A VP at a large financial services institute asked me if metrics-based approaches to evaluating financial services IT value is a valid exercise.
He was interested in the successful use of metrics to evaluate the status of an IT portfolio supporting financial services firms/banks/brokerages, etc. He wanted to know what types of metrics (if any) have been the most useful, and if it was more helpful to have a handful of measures, or were hundreds required in order to be truly meaningful. He also wanted to know what of confidence organizations have in their collection.
My answer was that he should be looking at the business metrics (not pure IT metrics such as up-time, call closure, project budget, etc.) and that there are some common financial services metrics for different parts of the organization (eg: Assets Under Management, Non Interest Income & Expense, Cost of Interest, Credit Quality, etc.).
The trick is to show a direct correlation between the IT portfolio and the business performance metric. If you can show the correlation, then it is an extremely valid exercise to show IT value. For example, if you have an IT project in the portfolio to implement a management reporting system (say a Credit Risk dashboard) that will show branch managers and associates credit risk vs. household profitability, and they see that it costs your company money to serve below a certain FICO, and they "fire" their customers (take action) and improve branch profitability, then the ROI for the initiative is positive. Once you have a win with actuals data, you can start to plan for branch profitability targets and monitor variance (another IT initiative). Maybe a branch is consistently underperforming, so it gets closed (more positive ROI). And so on.

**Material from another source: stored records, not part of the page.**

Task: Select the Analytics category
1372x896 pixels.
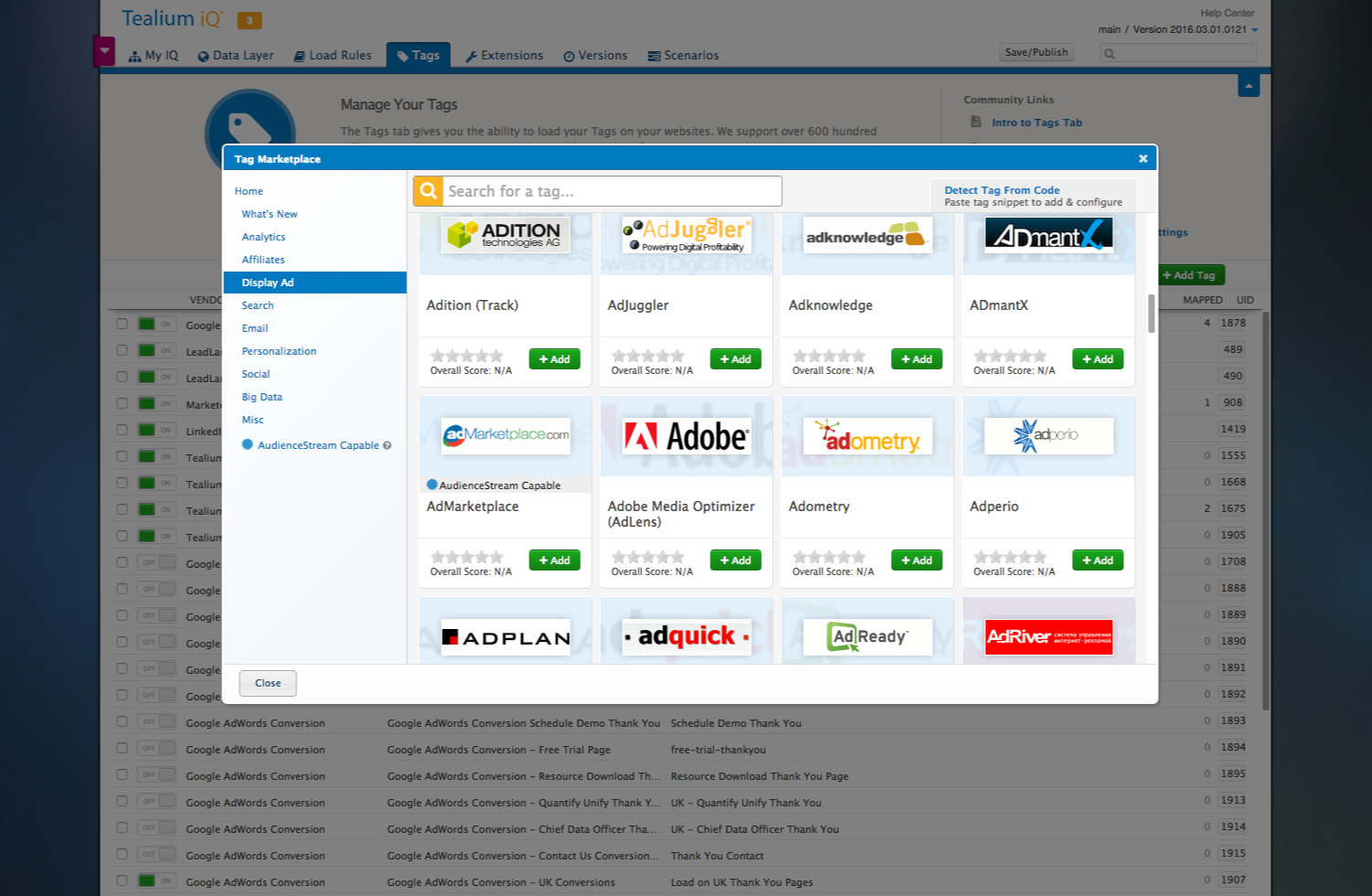Action: [263, 237]
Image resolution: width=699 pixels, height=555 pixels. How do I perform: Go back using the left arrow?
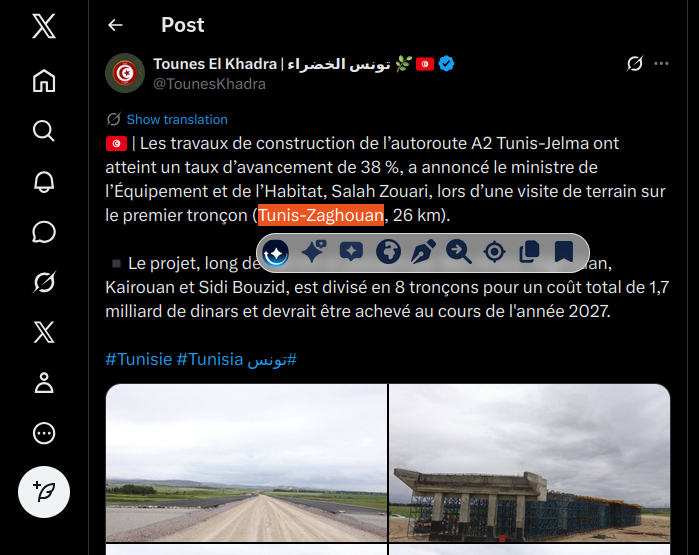tap(115, 25)
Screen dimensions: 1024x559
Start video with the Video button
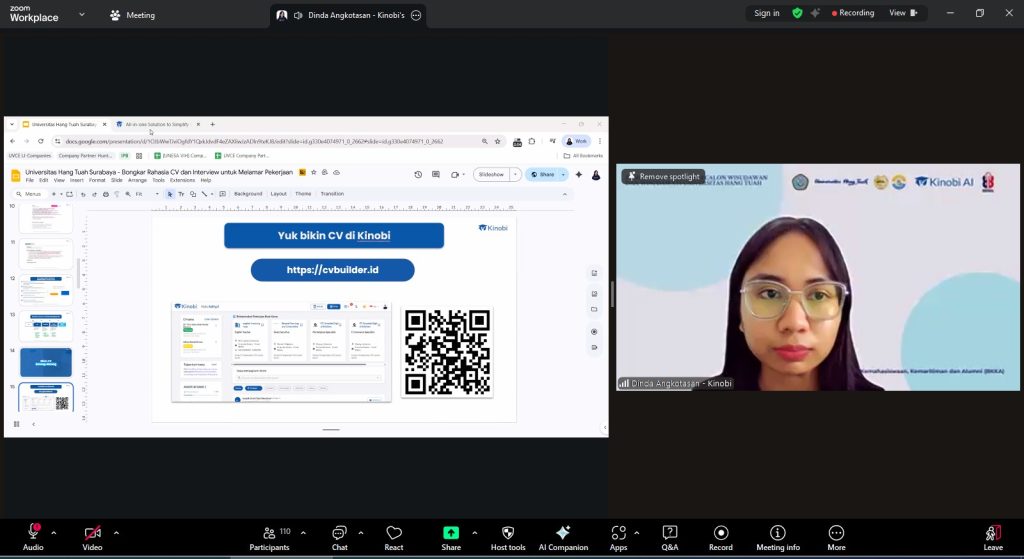point(92,534)
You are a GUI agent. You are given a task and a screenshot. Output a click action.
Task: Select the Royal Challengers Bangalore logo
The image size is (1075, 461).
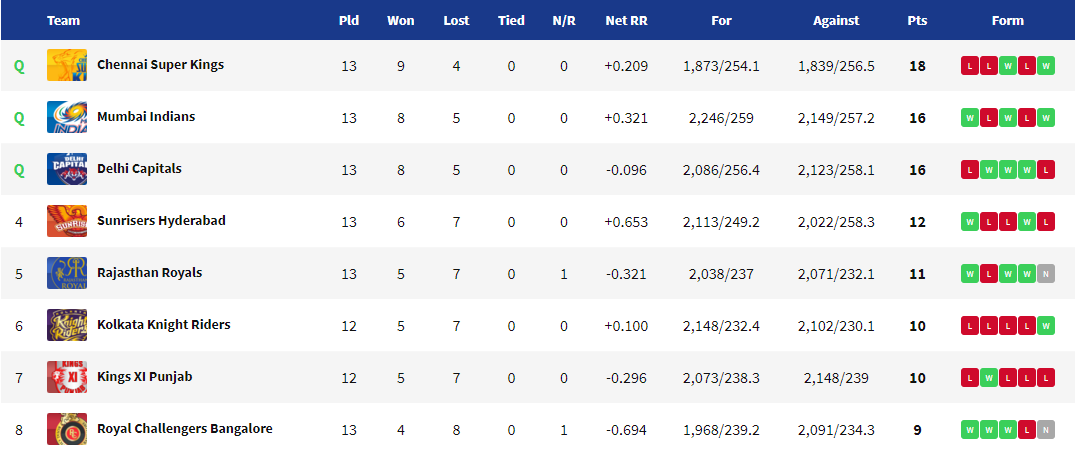[x=66, y=429]
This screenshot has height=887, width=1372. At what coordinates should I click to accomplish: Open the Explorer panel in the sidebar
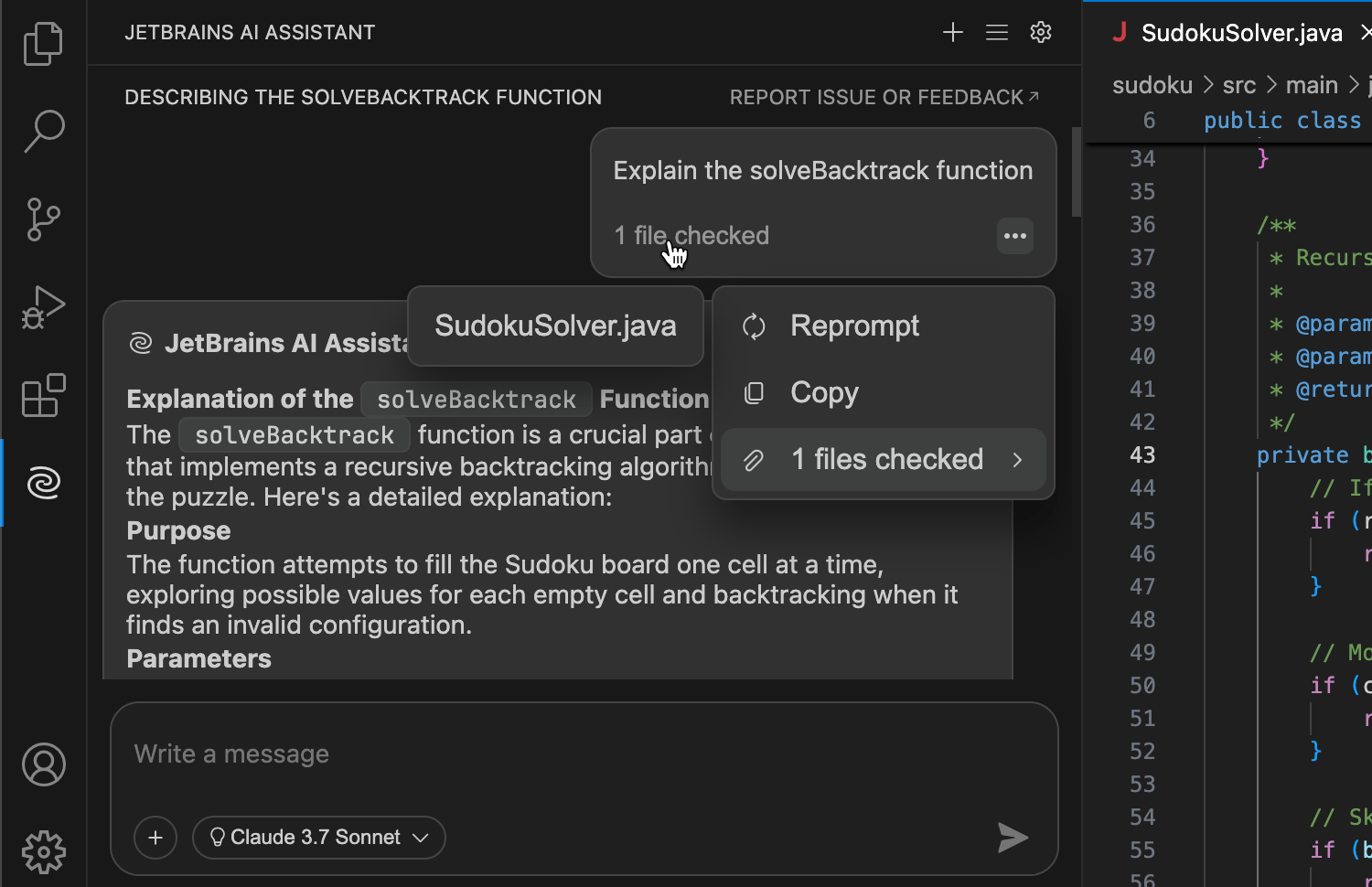pos(42,43)
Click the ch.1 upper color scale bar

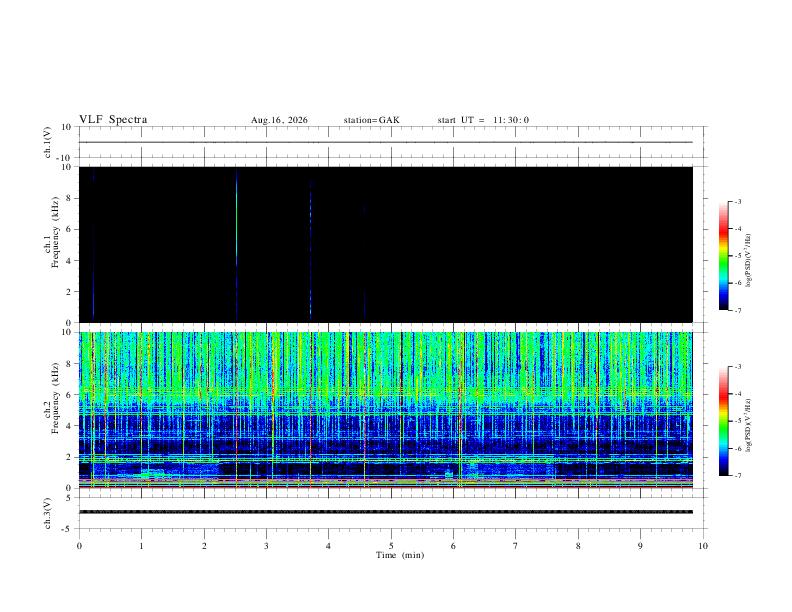[723, 256]
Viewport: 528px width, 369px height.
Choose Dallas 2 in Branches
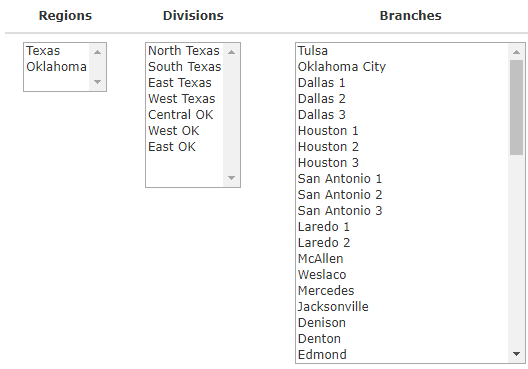tap(402, 99)
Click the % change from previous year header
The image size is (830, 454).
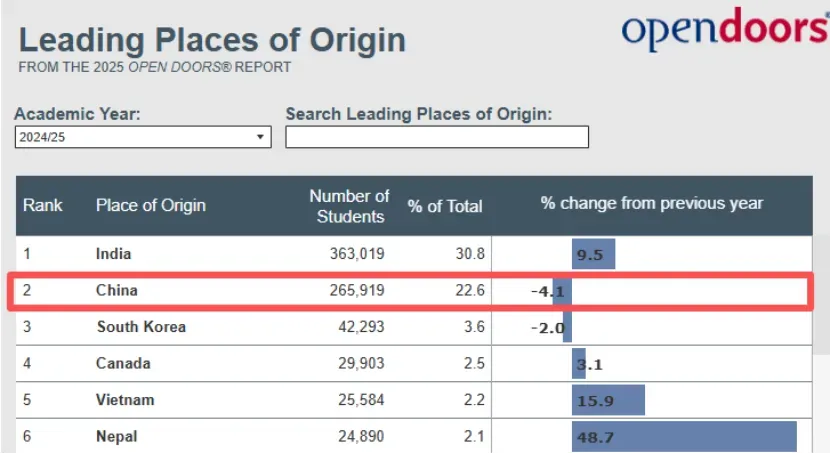pos(651,204)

Gartner Group says that the right number of metrics to juggle for a given role is about 9 (Gartner 2007 BI Symposium, Chicago). You would want to identify those 9 for unique roles (the branch managers' 9 is different from the CFO's 9) - but still interrelate them.
One way to improve confidence in the numbers is to start reporting them (and even tie variable compensation to them), then people pay attention to them and begin to fix problems such as data quality and master data issue. You can even start to benchmark performance internally and externally.